Für Horst Kammeier steht bei diesem Projekt der Gedanke, Betrieben eine Möglichkeit anzubieten, sich selbst zu schützen, an erster Stelle. Etwas, das ihnen mehr Sicherheit in dieser Pandemie gibt. Deshalb hat er den Wagen gesponsert. Das Laborkreis-Team übernimmt indes den aktiven Part, vereinbart mit interessierten Firmen Termine, fährt sie an, macht die Schnelltests. Und sollte davon einer positiv ausfallen, kann es direkt einen PCR-Test anbieten. Das Ergebnis dieser Untersuchung liegt allerdings nicht nach wenigen Minuten, sondern nach Stunden beziehungsweise Tagen vor.

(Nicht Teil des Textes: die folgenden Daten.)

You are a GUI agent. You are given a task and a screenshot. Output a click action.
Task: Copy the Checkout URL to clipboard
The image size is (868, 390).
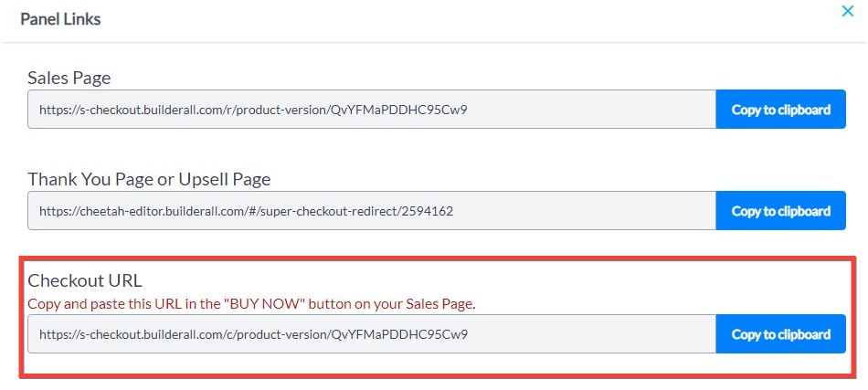point(780,333)
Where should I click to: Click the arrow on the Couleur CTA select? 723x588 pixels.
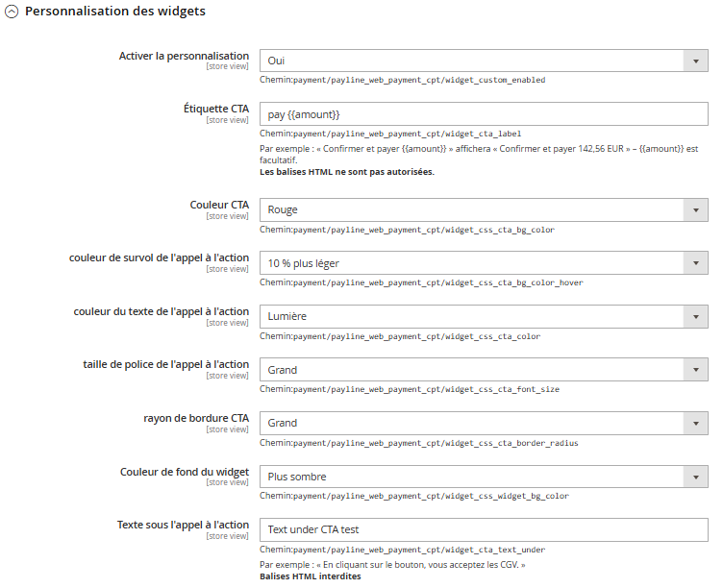(x=695, y=210)
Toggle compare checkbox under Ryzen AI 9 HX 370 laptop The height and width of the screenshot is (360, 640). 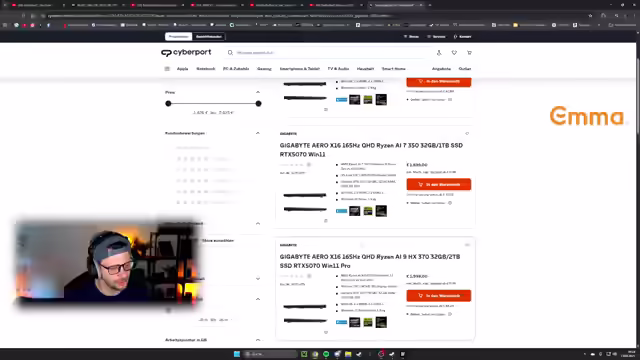pyautogui.click(x=326, y=332)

Und zu guter Letzt gehört es außerdem zu den Aufgaben des medizinisch geschulten Mitarbeiter-Teams vom Laborkreis, ein positives Test-Ergebnis an die zuständige Behörde weiterzugeben. „Wer infiziert ist, muss direkt in Quarantäne; aber ob das auch passiert, können wir nicht kontrollieren“, erklärt André Neuhaus. Daher würden sie das Gesundheitsamt und den Hausarzt informieren.